Material shown>
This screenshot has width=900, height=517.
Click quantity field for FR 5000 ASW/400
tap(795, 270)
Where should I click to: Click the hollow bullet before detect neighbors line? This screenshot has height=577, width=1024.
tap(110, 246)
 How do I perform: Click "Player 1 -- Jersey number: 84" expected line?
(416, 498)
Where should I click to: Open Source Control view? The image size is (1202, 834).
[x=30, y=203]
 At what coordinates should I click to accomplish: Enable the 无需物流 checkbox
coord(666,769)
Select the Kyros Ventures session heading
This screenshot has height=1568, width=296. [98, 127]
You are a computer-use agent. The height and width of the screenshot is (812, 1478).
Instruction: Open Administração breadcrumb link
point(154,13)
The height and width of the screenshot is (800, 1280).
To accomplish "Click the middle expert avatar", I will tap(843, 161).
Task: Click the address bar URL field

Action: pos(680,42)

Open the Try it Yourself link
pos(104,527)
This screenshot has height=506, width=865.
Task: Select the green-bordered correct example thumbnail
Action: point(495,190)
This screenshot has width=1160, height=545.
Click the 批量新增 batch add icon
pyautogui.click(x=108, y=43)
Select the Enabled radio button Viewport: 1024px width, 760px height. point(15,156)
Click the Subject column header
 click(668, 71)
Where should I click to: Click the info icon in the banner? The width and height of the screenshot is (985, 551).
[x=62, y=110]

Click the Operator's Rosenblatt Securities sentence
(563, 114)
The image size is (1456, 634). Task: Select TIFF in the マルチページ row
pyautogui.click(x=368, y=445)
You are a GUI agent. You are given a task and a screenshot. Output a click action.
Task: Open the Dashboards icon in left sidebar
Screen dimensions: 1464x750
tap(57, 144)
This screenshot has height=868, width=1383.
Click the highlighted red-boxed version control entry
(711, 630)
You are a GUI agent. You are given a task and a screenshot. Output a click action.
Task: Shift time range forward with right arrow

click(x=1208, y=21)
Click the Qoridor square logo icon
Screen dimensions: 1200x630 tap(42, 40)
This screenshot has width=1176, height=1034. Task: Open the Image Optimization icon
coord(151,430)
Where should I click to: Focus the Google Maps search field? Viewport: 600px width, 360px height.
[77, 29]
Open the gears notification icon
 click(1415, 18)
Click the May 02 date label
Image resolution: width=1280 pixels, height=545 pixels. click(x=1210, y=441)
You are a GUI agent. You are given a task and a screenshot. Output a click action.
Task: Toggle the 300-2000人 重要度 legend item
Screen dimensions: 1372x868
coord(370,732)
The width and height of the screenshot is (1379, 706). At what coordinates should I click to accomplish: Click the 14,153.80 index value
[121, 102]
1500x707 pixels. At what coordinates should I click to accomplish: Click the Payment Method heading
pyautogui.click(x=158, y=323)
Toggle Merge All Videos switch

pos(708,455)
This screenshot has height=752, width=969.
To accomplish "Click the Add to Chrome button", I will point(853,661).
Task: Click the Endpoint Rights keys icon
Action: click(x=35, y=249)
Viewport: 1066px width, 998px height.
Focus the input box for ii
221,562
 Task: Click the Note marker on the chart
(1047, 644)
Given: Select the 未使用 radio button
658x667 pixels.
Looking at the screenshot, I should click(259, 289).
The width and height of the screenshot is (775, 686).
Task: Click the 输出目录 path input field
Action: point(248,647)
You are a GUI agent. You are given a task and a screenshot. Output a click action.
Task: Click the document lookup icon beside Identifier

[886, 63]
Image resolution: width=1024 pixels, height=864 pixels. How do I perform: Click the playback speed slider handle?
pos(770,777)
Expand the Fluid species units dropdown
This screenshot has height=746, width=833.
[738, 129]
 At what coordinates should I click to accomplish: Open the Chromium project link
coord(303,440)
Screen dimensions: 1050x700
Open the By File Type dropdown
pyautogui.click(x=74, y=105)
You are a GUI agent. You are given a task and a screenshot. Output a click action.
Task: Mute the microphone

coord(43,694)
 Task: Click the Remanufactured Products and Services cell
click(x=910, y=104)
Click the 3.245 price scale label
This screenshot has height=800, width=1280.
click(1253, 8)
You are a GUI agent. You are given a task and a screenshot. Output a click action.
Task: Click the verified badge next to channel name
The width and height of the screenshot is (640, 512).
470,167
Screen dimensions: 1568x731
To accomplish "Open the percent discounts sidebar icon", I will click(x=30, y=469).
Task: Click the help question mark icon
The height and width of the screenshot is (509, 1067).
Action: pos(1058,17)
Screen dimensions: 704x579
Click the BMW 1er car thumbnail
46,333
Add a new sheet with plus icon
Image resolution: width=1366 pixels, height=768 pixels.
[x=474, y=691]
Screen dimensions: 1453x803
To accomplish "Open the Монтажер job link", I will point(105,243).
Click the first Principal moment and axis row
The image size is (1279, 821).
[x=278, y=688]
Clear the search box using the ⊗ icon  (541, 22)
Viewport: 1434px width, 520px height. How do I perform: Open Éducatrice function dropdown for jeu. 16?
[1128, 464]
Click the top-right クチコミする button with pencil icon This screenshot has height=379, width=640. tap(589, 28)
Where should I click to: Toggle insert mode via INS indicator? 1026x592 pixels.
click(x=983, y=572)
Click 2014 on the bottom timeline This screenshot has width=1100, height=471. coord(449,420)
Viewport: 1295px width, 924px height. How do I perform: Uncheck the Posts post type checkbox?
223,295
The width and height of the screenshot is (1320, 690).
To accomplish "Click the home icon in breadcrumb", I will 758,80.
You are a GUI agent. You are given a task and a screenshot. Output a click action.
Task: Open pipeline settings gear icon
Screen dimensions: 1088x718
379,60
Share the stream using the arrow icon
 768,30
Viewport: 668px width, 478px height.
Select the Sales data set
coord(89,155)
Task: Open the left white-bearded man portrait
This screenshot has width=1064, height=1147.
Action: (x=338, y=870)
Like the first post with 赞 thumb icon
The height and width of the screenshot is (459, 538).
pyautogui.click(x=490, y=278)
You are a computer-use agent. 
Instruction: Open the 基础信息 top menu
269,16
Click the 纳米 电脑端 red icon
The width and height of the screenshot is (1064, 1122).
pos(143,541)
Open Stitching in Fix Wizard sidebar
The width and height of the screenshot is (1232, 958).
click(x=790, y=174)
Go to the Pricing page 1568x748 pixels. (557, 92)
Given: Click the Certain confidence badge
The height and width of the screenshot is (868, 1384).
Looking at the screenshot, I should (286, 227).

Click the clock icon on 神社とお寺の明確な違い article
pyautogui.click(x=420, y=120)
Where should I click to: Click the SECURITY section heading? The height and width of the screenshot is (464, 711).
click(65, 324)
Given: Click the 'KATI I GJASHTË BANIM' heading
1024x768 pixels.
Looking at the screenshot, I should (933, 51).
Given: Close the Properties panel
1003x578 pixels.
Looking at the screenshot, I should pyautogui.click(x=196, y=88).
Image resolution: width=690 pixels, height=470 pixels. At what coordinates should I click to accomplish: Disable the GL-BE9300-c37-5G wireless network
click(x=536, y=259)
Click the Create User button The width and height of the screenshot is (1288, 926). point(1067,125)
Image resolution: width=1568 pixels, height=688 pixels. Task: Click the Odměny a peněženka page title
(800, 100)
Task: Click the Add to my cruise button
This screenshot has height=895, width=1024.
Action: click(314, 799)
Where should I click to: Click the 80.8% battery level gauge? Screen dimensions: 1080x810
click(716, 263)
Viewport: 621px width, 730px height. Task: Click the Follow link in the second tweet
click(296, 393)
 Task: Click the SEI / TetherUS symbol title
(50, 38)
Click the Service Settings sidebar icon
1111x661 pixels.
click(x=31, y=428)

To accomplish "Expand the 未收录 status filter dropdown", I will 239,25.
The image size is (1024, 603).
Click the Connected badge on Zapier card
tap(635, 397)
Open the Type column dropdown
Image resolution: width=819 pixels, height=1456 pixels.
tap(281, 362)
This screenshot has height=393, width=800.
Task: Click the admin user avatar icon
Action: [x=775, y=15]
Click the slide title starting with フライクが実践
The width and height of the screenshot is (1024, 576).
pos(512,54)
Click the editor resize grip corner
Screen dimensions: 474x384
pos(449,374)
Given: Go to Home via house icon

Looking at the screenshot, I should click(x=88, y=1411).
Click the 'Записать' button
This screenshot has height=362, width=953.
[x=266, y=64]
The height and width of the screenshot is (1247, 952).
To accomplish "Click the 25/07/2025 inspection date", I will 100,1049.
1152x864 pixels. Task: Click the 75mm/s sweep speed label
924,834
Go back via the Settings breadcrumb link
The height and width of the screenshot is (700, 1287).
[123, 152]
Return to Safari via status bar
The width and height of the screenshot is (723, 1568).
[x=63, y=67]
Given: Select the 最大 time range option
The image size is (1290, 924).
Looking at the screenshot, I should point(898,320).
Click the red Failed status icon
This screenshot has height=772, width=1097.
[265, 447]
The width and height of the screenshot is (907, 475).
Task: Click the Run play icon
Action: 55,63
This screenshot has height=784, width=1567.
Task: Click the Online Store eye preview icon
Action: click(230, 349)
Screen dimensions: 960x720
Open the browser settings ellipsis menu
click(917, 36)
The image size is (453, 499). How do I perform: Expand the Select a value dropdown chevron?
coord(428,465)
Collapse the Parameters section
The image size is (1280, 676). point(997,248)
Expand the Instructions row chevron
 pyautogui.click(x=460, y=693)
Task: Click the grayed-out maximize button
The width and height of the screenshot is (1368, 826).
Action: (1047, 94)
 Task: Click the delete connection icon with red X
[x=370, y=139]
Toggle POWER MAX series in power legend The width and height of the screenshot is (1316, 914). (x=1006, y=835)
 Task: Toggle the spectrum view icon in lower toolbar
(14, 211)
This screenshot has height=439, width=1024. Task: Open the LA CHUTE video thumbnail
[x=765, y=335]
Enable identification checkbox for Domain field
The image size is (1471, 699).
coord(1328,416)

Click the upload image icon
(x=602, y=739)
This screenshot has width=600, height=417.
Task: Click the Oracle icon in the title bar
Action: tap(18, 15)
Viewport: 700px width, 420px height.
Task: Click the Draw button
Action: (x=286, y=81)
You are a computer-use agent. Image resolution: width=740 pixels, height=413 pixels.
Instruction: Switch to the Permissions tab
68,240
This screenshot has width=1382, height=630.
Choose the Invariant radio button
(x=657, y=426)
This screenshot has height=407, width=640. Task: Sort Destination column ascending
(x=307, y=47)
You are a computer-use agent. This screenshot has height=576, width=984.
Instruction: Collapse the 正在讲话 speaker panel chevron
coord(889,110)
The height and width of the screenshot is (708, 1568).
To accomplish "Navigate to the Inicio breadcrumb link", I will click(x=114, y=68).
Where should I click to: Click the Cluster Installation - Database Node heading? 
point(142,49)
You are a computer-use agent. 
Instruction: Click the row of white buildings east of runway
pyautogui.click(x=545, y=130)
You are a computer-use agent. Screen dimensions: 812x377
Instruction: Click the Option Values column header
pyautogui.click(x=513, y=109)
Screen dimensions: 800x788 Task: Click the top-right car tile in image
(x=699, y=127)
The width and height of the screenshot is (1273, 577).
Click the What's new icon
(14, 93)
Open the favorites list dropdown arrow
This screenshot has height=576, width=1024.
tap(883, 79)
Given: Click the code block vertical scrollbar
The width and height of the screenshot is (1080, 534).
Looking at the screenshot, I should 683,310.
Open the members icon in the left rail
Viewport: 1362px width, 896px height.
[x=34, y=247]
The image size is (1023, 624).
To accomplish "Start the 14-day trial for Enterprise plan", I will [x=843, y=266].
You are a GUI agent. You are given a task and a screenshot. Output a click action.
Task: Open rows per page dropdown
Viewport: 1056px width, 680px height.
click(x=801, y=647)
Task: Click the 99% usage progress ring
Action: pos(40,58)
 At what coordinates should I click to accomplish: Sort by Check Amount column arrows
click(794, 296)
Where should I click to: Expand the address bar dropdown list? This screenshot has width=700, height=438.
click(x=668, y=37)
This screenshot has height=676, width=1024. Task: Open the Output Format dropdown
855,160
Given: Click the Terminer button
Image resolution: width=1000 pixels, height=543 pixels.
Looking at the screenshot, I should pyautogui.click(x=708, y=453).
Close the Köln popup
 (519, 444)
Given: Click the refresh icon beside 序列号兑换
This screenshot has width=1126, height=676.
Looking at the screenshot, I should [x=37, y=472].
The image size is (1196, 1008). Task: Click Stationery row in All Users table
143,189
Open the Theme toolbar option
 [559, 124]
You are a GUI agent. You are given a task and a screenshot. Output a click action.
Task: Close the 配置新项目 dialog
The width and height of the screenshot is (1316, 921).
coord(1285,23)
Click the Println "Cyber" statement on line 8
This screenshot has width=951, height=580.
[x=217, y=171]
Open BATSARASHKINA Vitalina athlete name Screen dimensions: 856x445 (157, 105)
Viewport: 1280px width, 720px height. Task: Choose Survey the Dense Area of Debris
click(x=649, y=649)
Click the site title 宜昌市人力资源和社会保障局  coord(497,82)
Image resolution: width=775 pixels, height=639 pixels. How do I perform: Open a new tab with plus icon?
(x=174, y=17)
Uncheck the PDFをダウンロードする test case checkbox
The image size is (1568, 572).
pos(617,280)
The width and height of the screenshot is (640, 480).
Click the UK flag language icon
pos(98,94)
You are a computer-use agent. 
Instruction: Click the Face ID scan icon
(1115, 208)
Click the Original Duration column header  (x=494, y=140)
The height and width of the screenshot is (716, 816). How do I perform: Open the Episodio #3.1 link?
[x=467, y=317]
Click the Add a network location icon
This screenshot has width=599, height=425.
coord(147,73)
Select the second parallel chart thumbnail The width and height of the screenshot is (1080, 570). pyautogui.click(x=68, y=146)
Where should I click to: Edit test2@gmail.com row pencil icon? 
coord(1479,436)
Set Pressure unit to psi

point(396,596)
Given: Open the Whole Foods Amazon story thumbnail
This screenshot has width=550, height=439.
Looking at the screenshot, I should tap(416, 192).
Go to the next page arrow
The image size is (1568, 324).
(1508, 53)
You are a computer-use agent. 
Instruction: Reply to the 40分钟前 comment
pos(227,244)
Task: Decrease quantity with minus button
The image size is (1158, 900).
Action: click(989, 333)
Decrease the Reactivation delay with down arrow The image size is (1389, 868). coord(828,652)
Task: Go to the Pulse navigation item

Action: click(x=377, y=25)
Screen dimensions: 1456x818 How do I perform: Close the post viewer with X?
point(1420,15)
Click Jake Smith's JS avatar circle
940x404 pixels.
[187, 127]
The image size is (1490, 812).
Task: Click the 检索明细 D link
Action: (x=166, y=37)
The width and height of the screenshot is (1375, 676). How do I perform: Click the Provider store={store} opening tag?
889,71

The task>
Where does the string "legend" appear in the records? Copy every line that holds it.

Answer below>
Task: Toggle the 300-2000人 重要度 legend item
Toggle POWER MAX series in power legend The width and height of the screenshot is (1316, 914). (x=1006, y=835)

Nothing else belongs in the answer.